Buying equipment for at-home workouts was not an option, said Schlatter, 58, who is an executive for a restaurant group and lives in Zurich. “I wouldn’t use it when my gym reopens,” he said.

Instead, he headed for what the Swiss call vitaparcours, or parcourses, which he used to complete in his youth. They are best described as fitness trails dotted with exercise stations, and they are often found in wooded areas.

Schlatter isn’t the only one heading for the vitaparcours. The outdoor circuits, which were credited with bringing execise to millions of Europeans in the 1970s, before commercial gyms or fitness as we know it existed, are busier than they have been in years and making a Covid-19-induced comeback.

Even before the pandemic, Sibylle Hurlimann worked out on vitaparcours on a weekly basis. She says she enjoys spending time in the forest and exercising in the fresh air. “It used to just be me and people out on walks,” she said. But since a nationwide lockdown went into effect on March 16, she noticed that her course, in the Fluntern section of Zurich, got a lot busier.

About 1.5 miles in length, vitaparcours here have 15 built-in stops for strength, flexibility and endurance training. A sign at each stop details the exercises and the number of repetitions to be completed. Any necessary equipment, such as bars for pull-ups or benches for planks, is provided and generally made of wood.

The concept emerged in 1968 after a sports club based in Zurich approached the life insurer Vita, then a subsidiary of the Zurich Insurance Group, with the idea of sponsoring permanent exercise stations in a forest. The sports club had been training in the woods and looking for a way to keep its makeshift exercise equipment, made from tree trunks and branches, in place.

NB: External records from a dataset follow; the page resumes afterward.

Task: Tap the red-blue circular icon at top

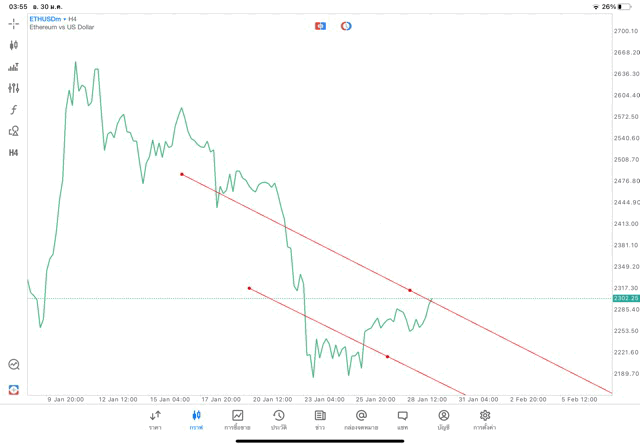Action: [x=346, y=25]
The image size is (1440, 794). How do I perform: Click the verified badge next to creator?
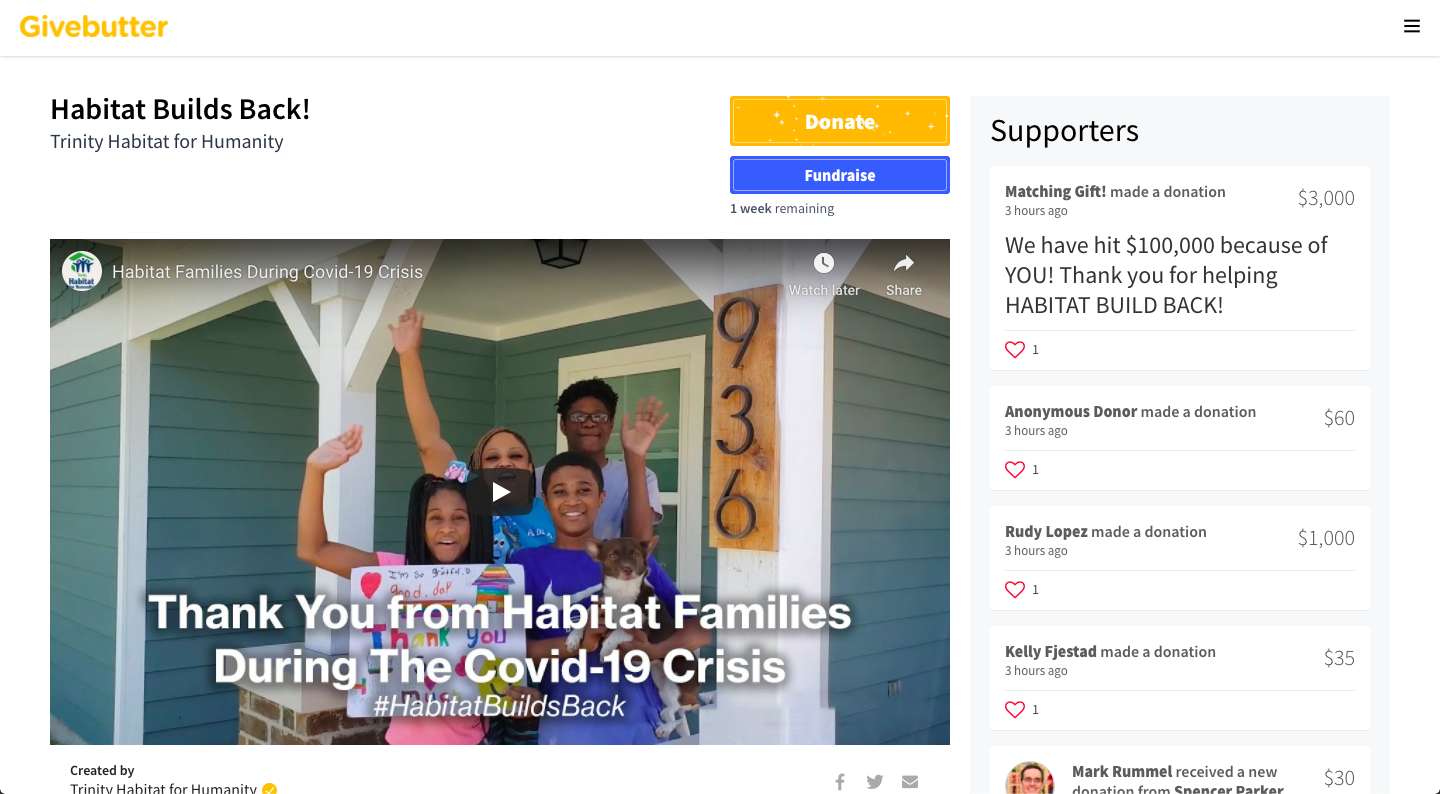pyautogui.click(x=269, y=789)
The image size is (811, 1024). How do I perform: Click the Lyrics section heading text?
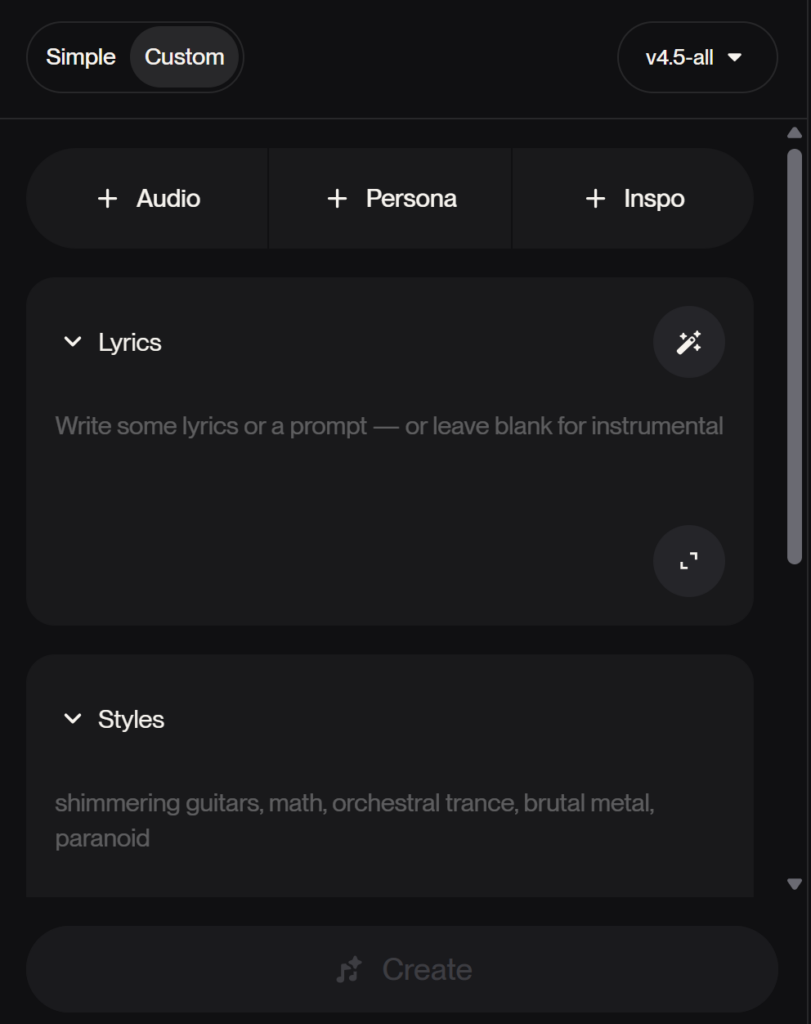click(x=130, y=343)
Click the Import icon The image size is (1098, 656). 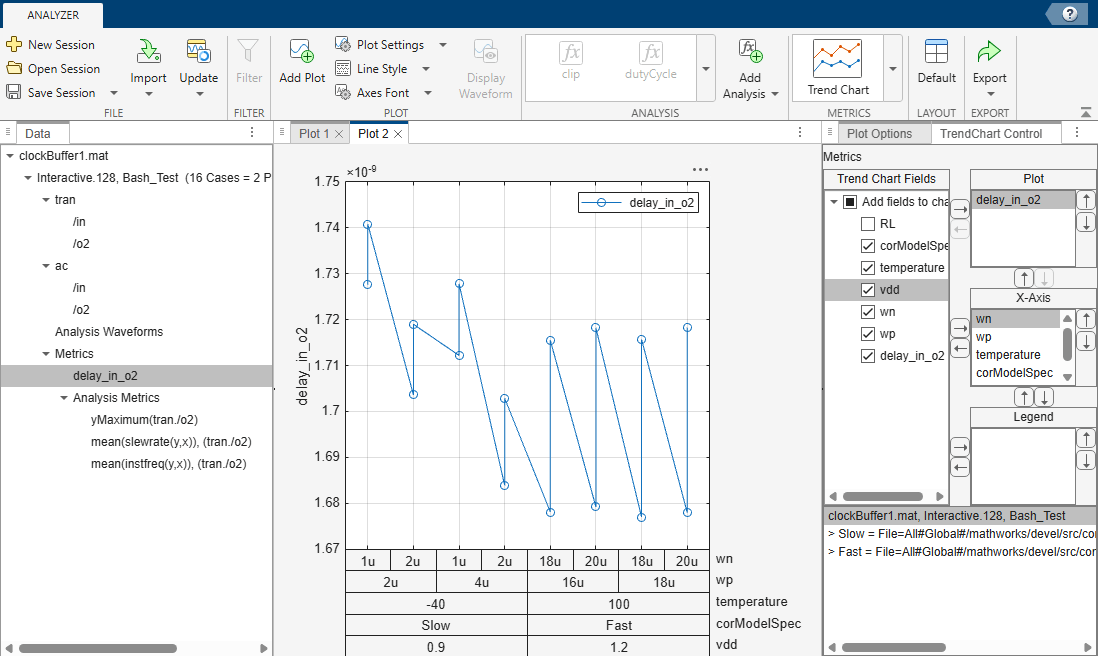(148, 51)
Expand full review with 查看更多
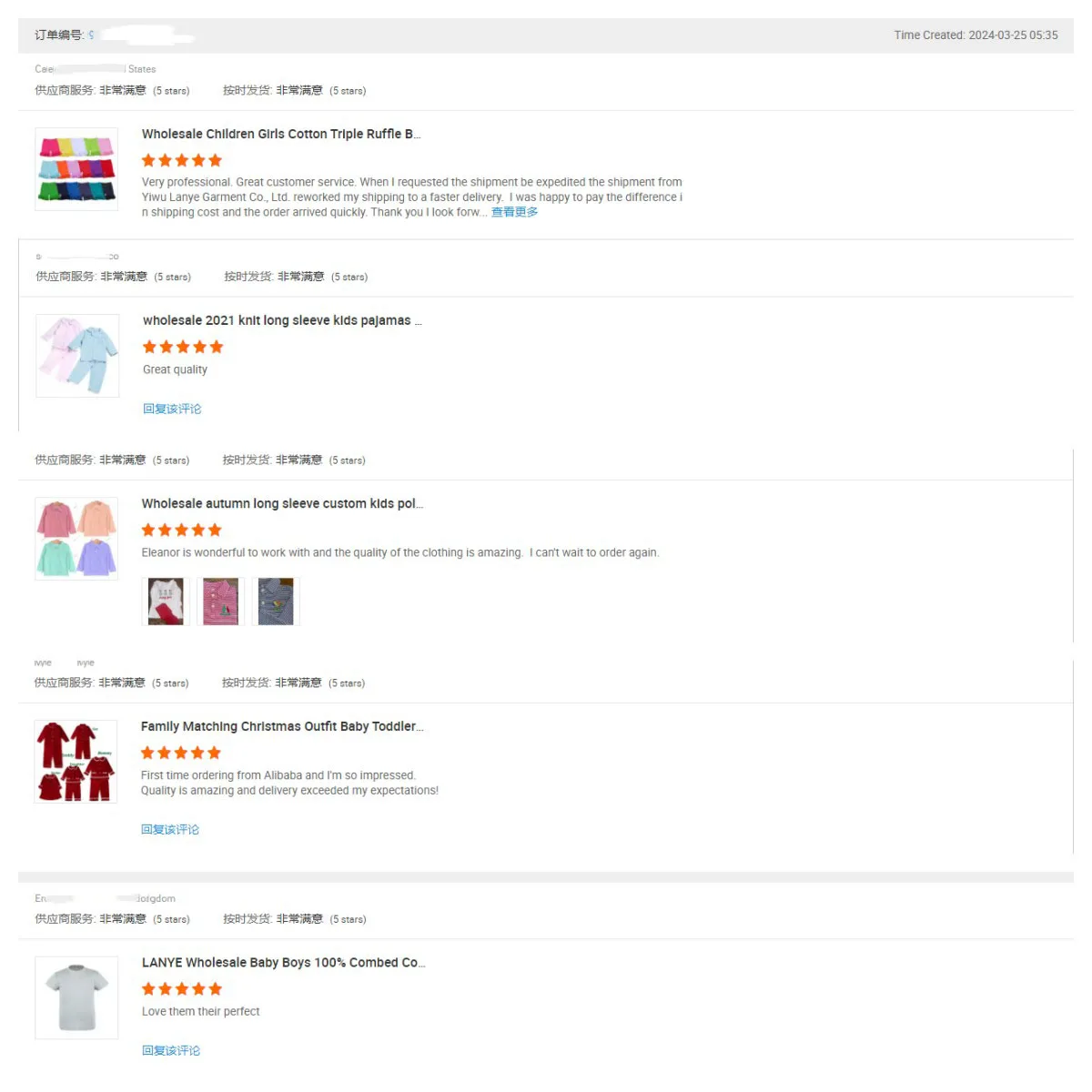This screenshot has height=1092, width=1092. (514, 212)
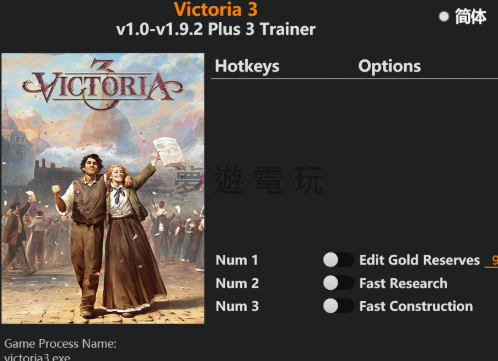
Task: Click the victoria3.exe process name text
Action: coord(37,357)
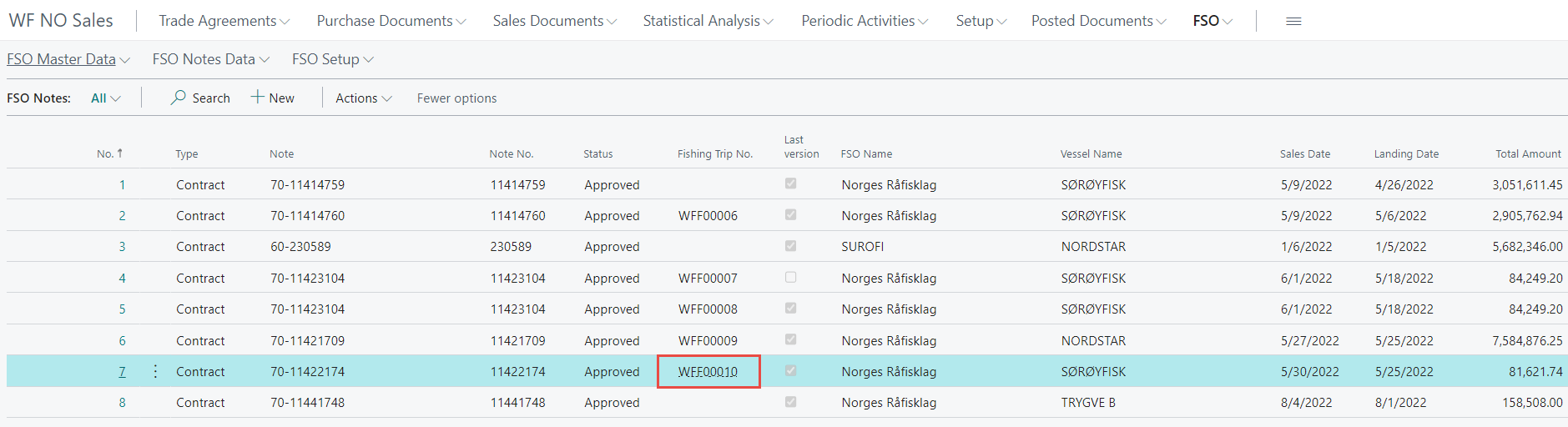Click the Search magnifier icon

[179, 98]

The early vitaparcours were quickly adapted so exercises could be done by everyone, not just fit athletes, and the circuits proved hugely popular. Within a few years, they had spread throughout Switzerland, and a significant portion of the population made use of the new opportunity to get some exercise outside a club setting.

Martin Lengwiler, a history professor at the University of Basel, sees two main reasons as to why vitaparcours motivated the masses to be active for their health and fitness, rather than to compete in a sport. After World War II, a shift from manual to service sector jobs took place in Switzerland and some other European countries. This, and the abolishment of the six-day workweek, resulted in people having more free time for alternative pursuits.

Lengwiler said that in the 1960s there was also a strong concern for the unhealthy aspects of modern lifestyles, such as the increased consumption of alcohol, tobacco and fatty foods. He suggested that these public health concerns played a role in motiving people to exercise, and many of them headed to their nearby vitaparcours.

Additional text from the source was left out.